Erick Lionheart at www.gamersloot.net writes "Presence-pc at reports that France Telecom just announced they are offering 2.5 Gb/s Internet connections to select cities in the Paris region. For ... $85(70 Euros) a month you also get free phone and TV. From the article (in French): 'The historical operator opted for a GPON (Gigabit Passive Optical Network) FTTH architecture (Fiber To The Home). This technology allows up to 2.5 Gbits/s download and 1.2 Gigabits/s upload.'"

4 of 536 comments (clear)

  1. Re:And look here: by jakarta-milwaukee · · Score: 5, Informative

    Just to make you feel better: here in Indonesia we pay $60 for a 128 kbps cable modem connection.

    --
    google: verb - to search for information on the Internet.
  2. Quick Handmade Translation.... by Gobelet · · Score: 3, Informative
    It's not well translated, as I just woke up...

    FT : Testing Optic Fiber

    Published on 07/25/2006 à 3:11:57PM by Sylvestre Mardont
    Source : Presence PC


    In a France Telecom press release, we learn that the company launched an experiment with optic fibers (Fiber To The Home). This experiment is driven in several Parisian districts, and in 5 cities in Hauts-de-Seine.

    A technological breakthrough...

    This offer is made for a hundred clients, and uses GPON technology - without any active equipment, like a router for example. According to France Télécom, this technology could allow bitrates of 2,5 Gbps (400 MBps) (downstream) and 1,2 Gbps (150 MBps) (upstream).
    The experiment costs 70 euros a month, and is offered with free unlimited phone calls, and digital TV.
     
    ...but is it useful?

    If such bitrates are definitely interesting, they still are utterly useless, since SATA II for hard drives tops at 3 Gbps in the best cases.
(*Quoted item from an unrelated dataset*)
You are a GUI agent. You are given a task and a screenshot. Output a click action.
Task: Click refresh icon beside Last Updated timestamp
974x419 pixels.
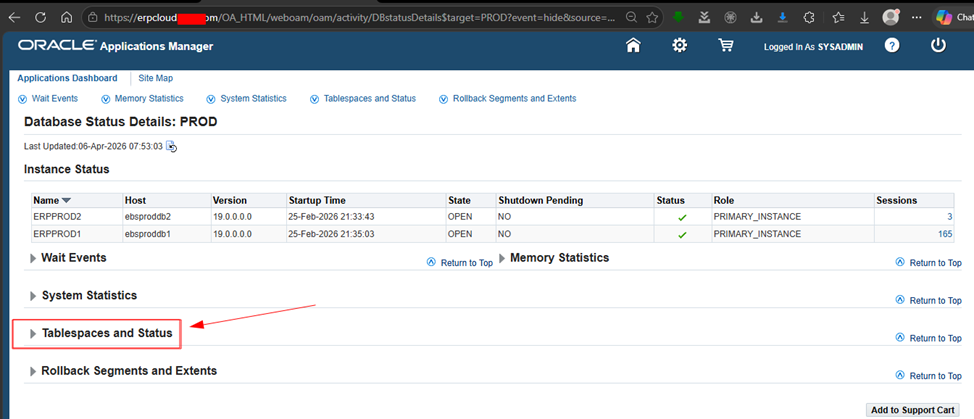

We will have to see the results of the experiment, and the commercial offer coming from it, the heavy deployment of FTTH being planned for 2007/2008 by France Telecom
  3. Re:offering 2.5 Gb/s... by justaphoneguy · · Score: 5, Informative

    GPON provides 2.5 Gb/s downstream and 1.2 Gb/s upstream, shared among 32 endpoints (currently; the technology is supposed to evolve to support 64 endpoints). In other words, each endpoint gets around 80 Mb/s downstream and around 40 Mb/s upstream. 2.5 Gb/s is the downstream system capacity between the optical line terminal and optical network terminal, not the service offered to an individual customer. In addition, the back end of the optical line terminal is typically a single GbE port into the carrier's backbone, so there's a contention factor which limits the total bandwidth available to the subscribers served by the OLT to less than 1 Gb/s.